Thanks for dropping by. I've always aspired to write books for children. I have 2 that I have started...perhaps I'll try to complete one!
As for the doing 1/4 of what my impulses tell me...well, I've erased his phone numbers from my cell phone so that if I want to call him, I have to look up the numbers.
That should slow me down long enough to remind me why I erased them.
Well, the last time I spoke to him, he said that he'd try to take saturday off from work because he wanted to spend some time with me.
Well, I called his work and they said that he was off until monday. However, he didn't show up for our date, didn't call/email me. So, he got the time off, but chose to spend it other than with me.
I have to keep reminding myself that I SHOULDN'T be number one for him, only person that should put me first is me. And I shouldn't put him first, but rather should be putting me first.
I know...a lot of shoulds in that statement...but this is something I'm still struggling with. That it's necessary to put me first so that I can have good relationships with others without expecting that they'll put me first. It's not their job, it's mine.
Still, my feelings are hurt. He's saying one thing and doing something else.
So, if nothing else, it's my signal to back off again. To go back to not calling him...but letting him come to me in his own time.
Man that's sooooo hard for me to do. But, that's why it's a 180 for me.
And to complicate things, I'm noticing some side effects in my weaning off of zoloft.
For one thing, the 'trails' are back.

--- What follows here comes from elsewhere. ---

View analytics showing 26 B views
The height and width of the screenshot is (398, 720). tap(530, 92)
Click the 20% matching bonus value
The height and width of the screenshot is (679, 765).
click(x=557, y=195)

When I wave my hand in front of my face, Instead of only seeing my hand move in a steady flowing motion, I see what looks like my hand moving in a strobe light.
Also, the other day, I didn't take my flax seed oil or my vitamin B's and I got that depressed/black cloud feeling again.
I asked a friend of mine who is also weaning off of zoloft if she had anything. And she did...something called "Positive Thoughts". It had some vitamins and some St. John's wort, which I know I'm not supposed to take with Zoloft. But I took it and I felt better. Still, I felt like a junkie begging for my fix.
So, with this going on, it's probably for the best that I go a bit dark. At least until my emotions stabilize again. I had moved from 100 mcg's of zoloft down to 75 about two weeks ago, but now the side effects are showing up. Bleh.
Well, that's probably more than ya'll wanted to hear about Zoloft. I guess I'm just journaling. But if you are still reading, thanks for being patient!